O governo federal apresentou nesta quinta-feira (23) ao Congresso o Projeto de Lei Complementar 114 de 2026, que estabelece um mecanismo para a diminuição de tributos sobre combustíveis quando houver aumento na arrecadação proveniente de receitas do petróleo. A iniciativa foi proposta pelo líder do PT na Câmara, deputado Paulo Pimenta.
Pouco antes das 16h, o Ministério da Fazenda comunicou que a ação envolveria novos cortes diretos de tributos. Contudo, o ministro Dario Durigan corrigiu a informação divulgada.
“Não estamos anunciando a diminuição de imposto de qualquer tributo, e, sim, discutindo um mecanismo com o Congresso para atenuar o impacto do conflito”, afirmou o ministro, referindo-se aos efeitos do conflito no Oriente Médio sobre os preços dos combustíveis.
Proposta
A proposta estabelece que receitas excepcionais oriundas do petróleo, como royalties e a venda de petróleo do pré-sal, serão utilizadas para compensar reduções de tributos sobre combustíveis.
As alíquotas do Programa de Integração Social (PIS), da Contribuição para o Financiamento da Seguridade Social (Cofins) e da Contribuição de Intervenção no Domínio Econômico (Cide) sobre diesel, gasolina, etanol e biodiesel poderiam ser reduzidas.
A proposta inicial sugere que o regime permaneça vigente enquanto o conflito no Oriente Médio persistir. Assim que um aumento nas receitas for constatado, o presidente da República poderá emitir um decreto com desonerações para combustíveis.

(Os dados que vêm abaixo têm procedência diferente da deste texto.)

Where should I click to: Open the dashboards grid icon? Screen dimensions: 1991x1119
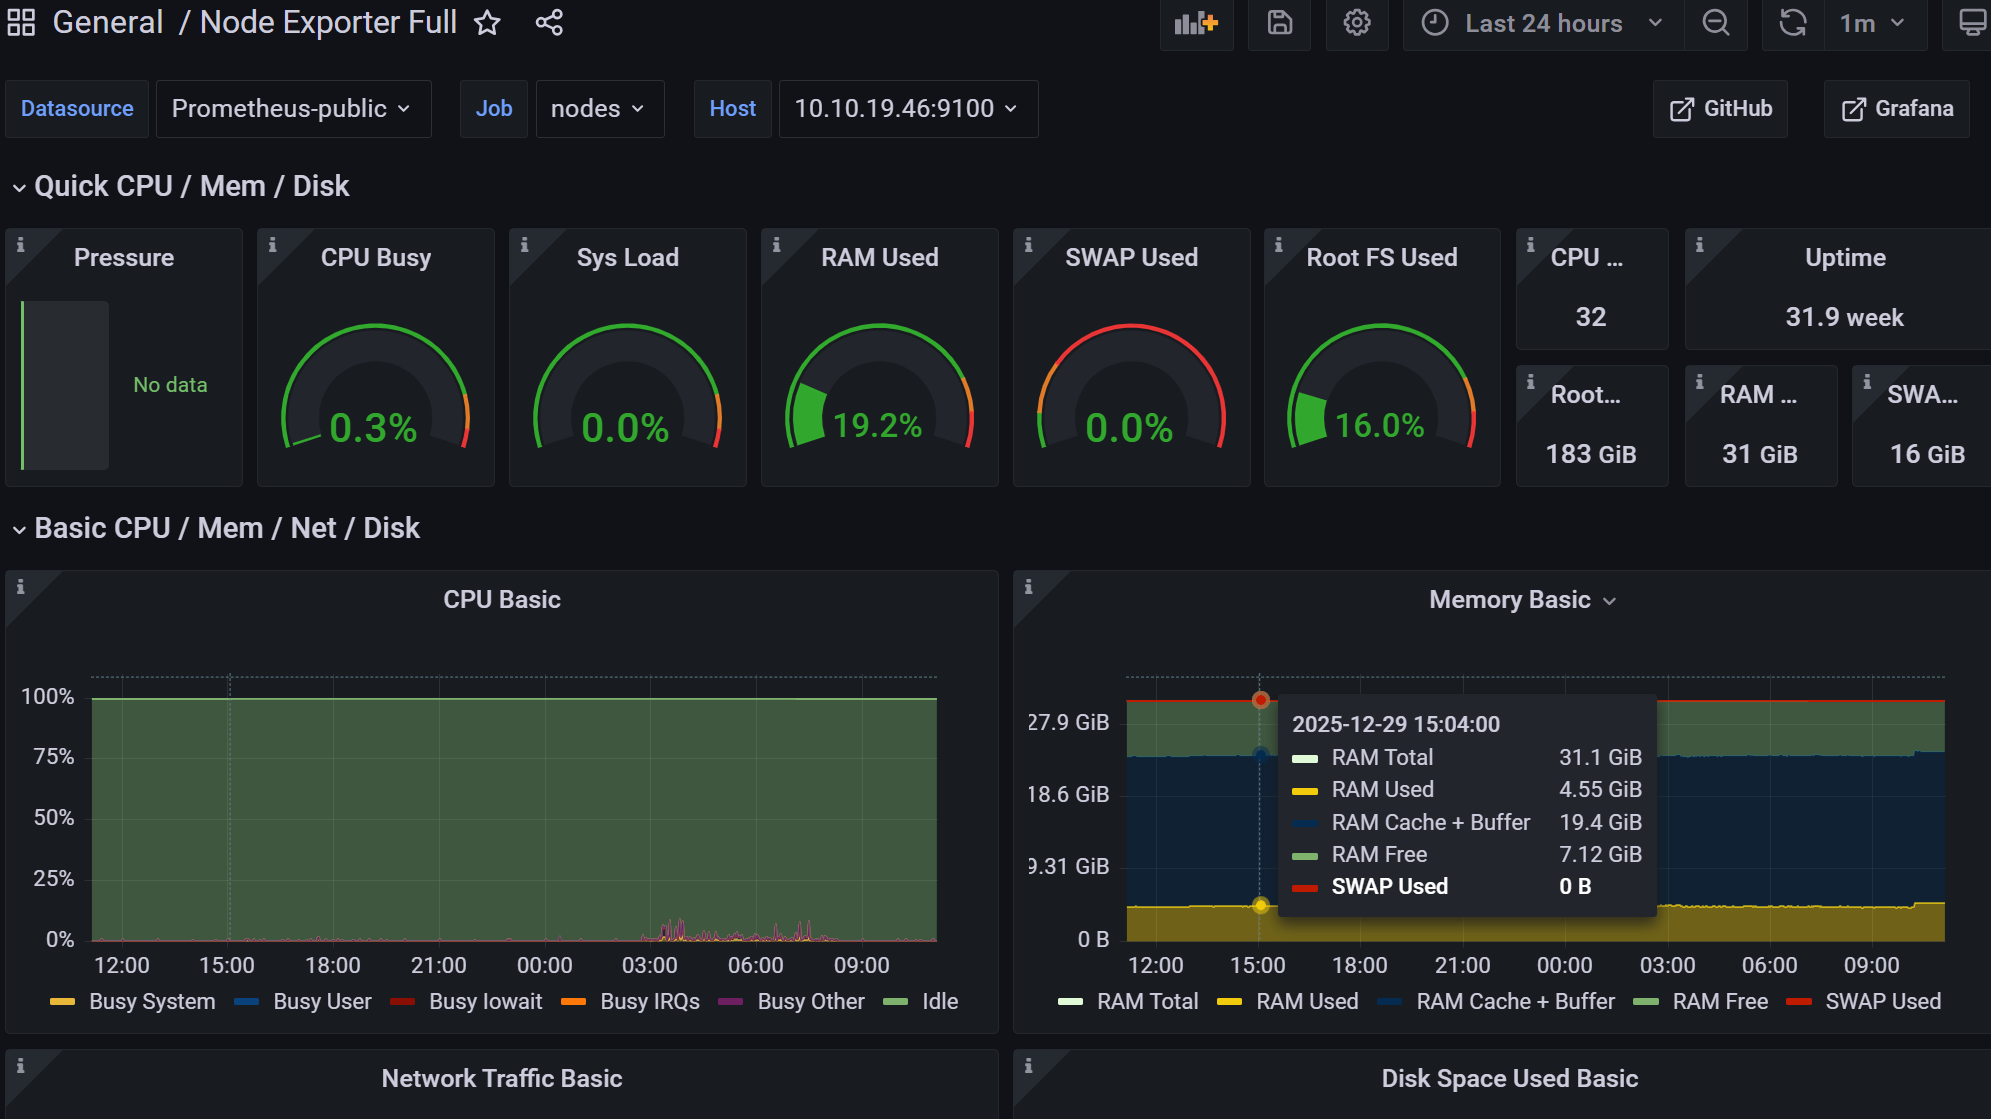point(21,23)
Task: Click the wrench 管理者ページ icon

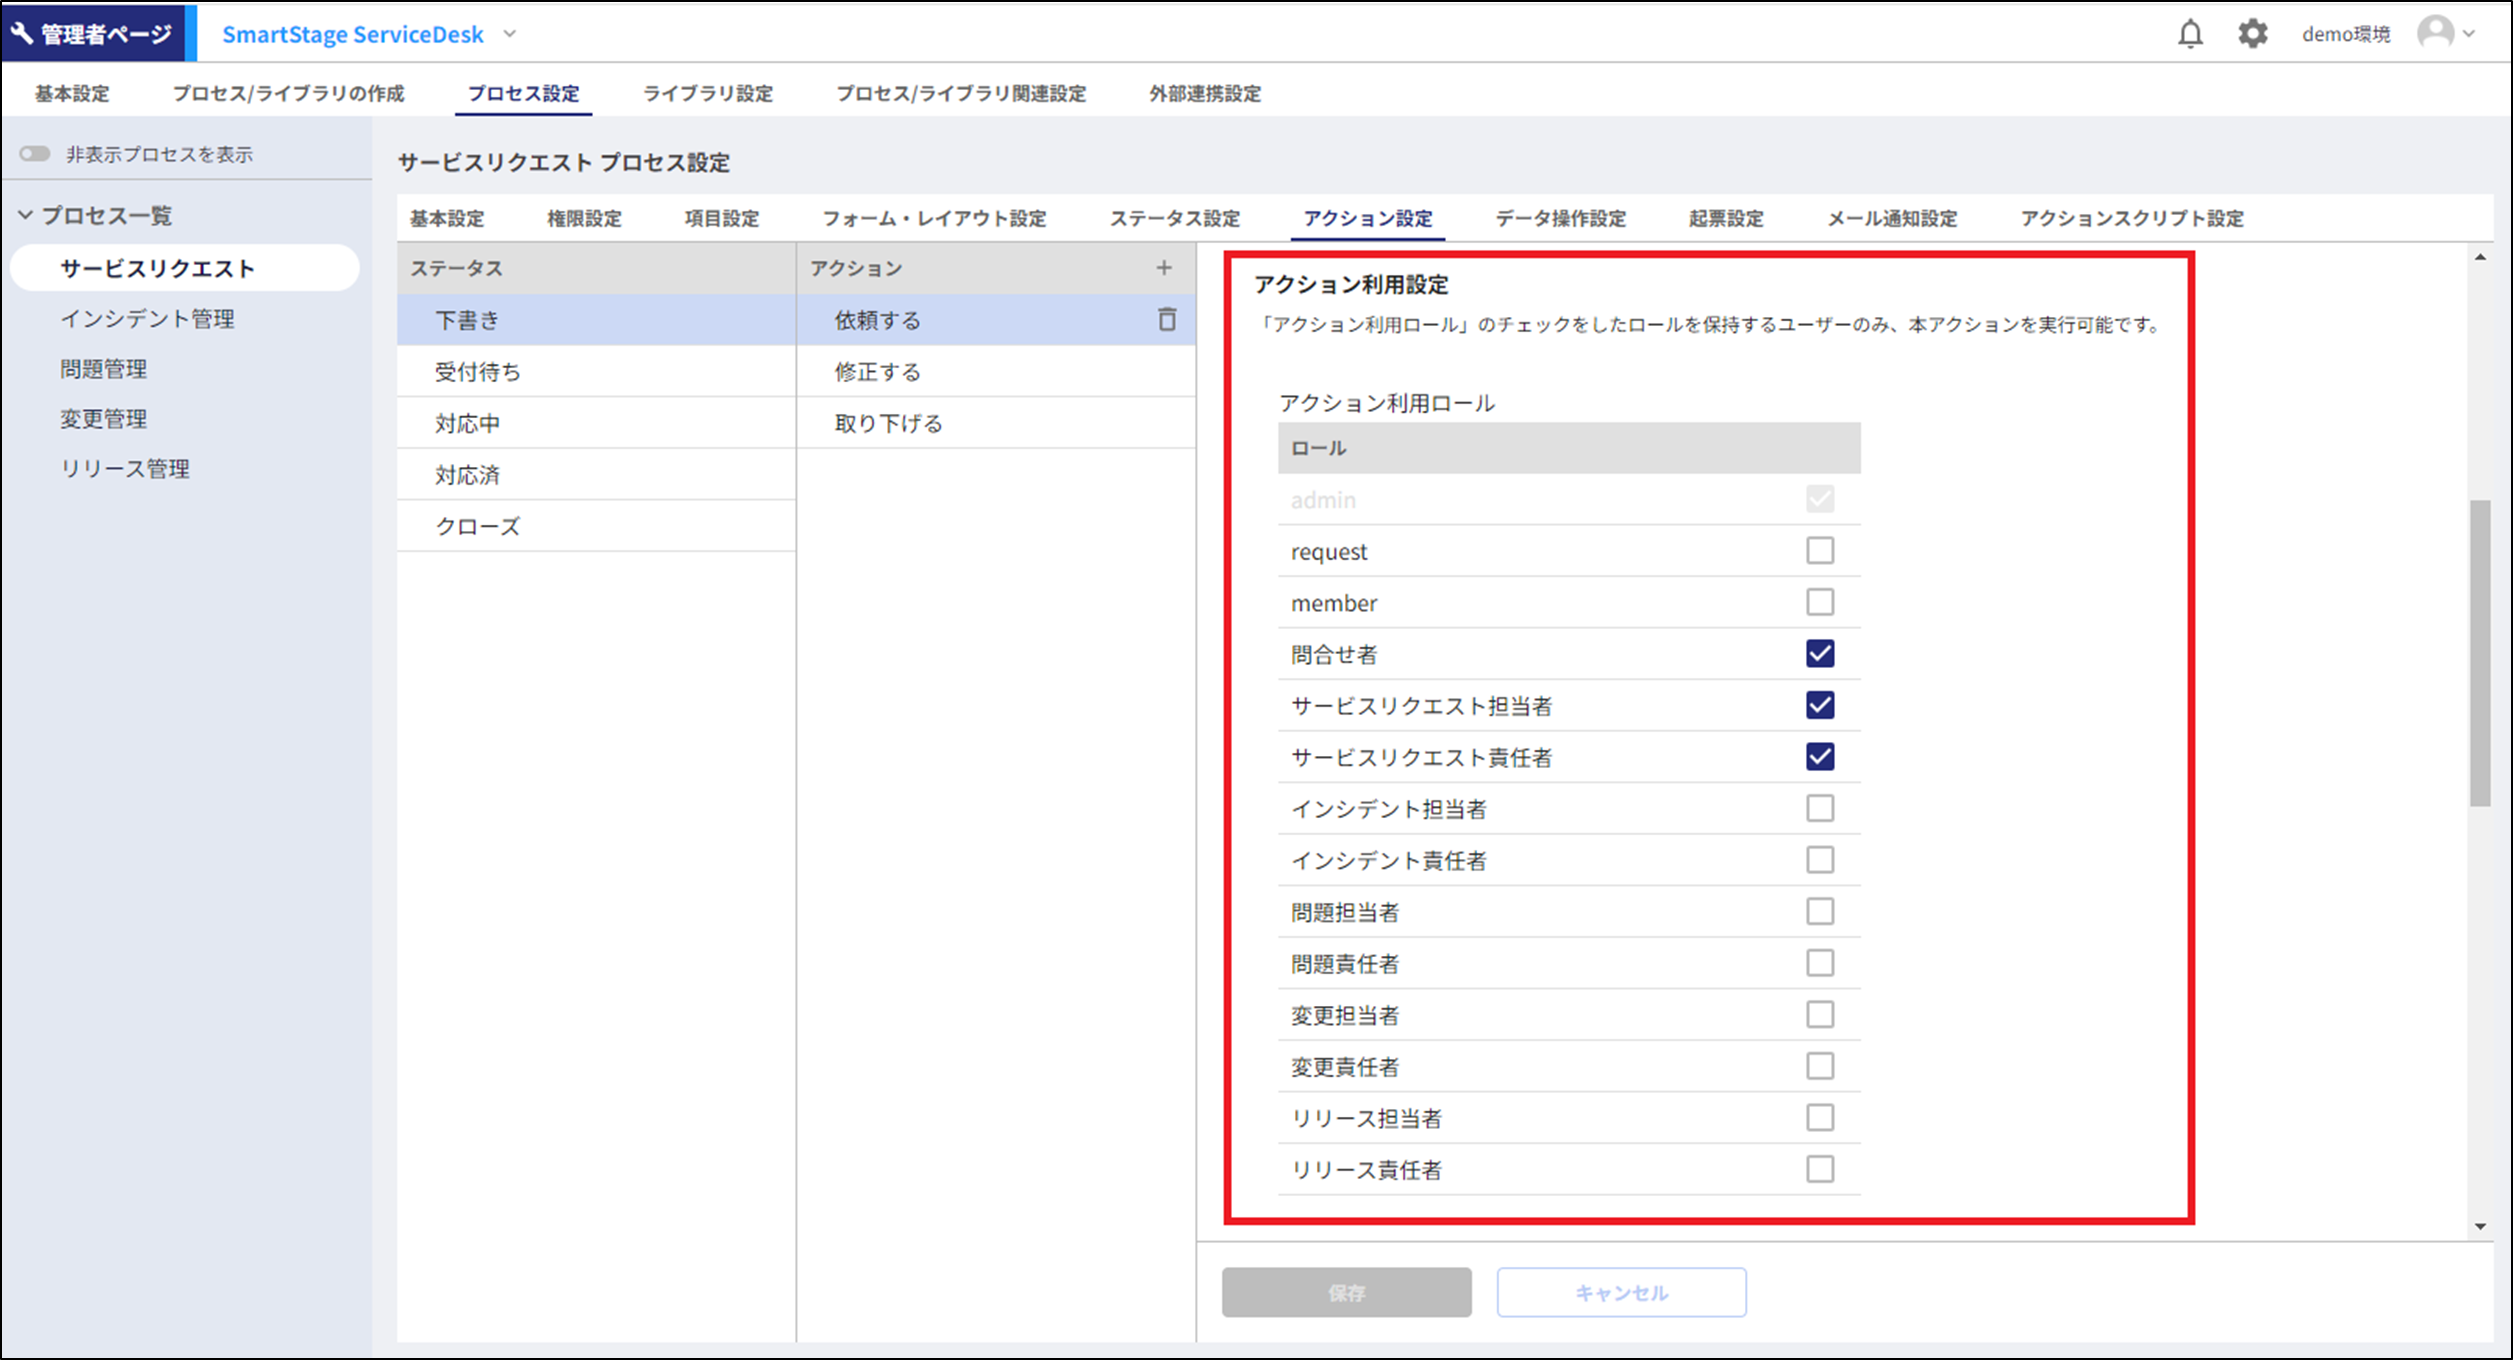Action: (x=22, y=33)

As reduções de tributos teriam validade por dois meses, com revisões programadas após esse período.
De acordo com o ministro do Planejamento, Bruno Moretti, isso permitirá que a neutralidade fiscal seja mantida, sem que haja impacto nas contas públicas.
“Caso haja um aumento extraordinário na receita, essa quantia servirá como compensação para a diminuição de tributos aplicáveis a esses combustíveis”, declarou Moretti.
Conforme o ministro, cada diminuição de R$ 0,10 nos tributos sobre a gasolina, por um período de dois meses, terá um impacto estimado de R$ 800 milhões.
Articulação
A articulação política necessária para a implementação da medida envolve o Congresso Nacional. O ministro das Relações Institucionais, José Guimarães, informou que o assunto será debatido na próxima terça-feira com os líderes da Câmara.
Segundo ele, tanto o presidente da Câmara, Hugo Motta, quanto o presidente do Senado, Davi Alcolumbre, manifestaram apoio à proposta.
Medidas recentes
Nos últimos meses, o governo tem adotado iniciativas para controlar o aumento dos combustíveis. Dentre elas, a desoneração do PIS/Cofins sobre o diesel e a concessão de subsídios que atingiram R$ 1,52 por litro para o diesel importado e R$ 1,12 por litro para o diesel nacional.
De acordo com a Petrobras, os tributos federais são responsáveis por aproximadamente R$ 0,68 do preço final ao consumidor, considerando um preço médio de R$ 6,77 por litro.
Atualmente, o diesel e o biodiesel têm PIS e Cofins zerados. Entretanto, a gasolina e o etanol continuam com a mesma carga tributária de antes do início do conflito.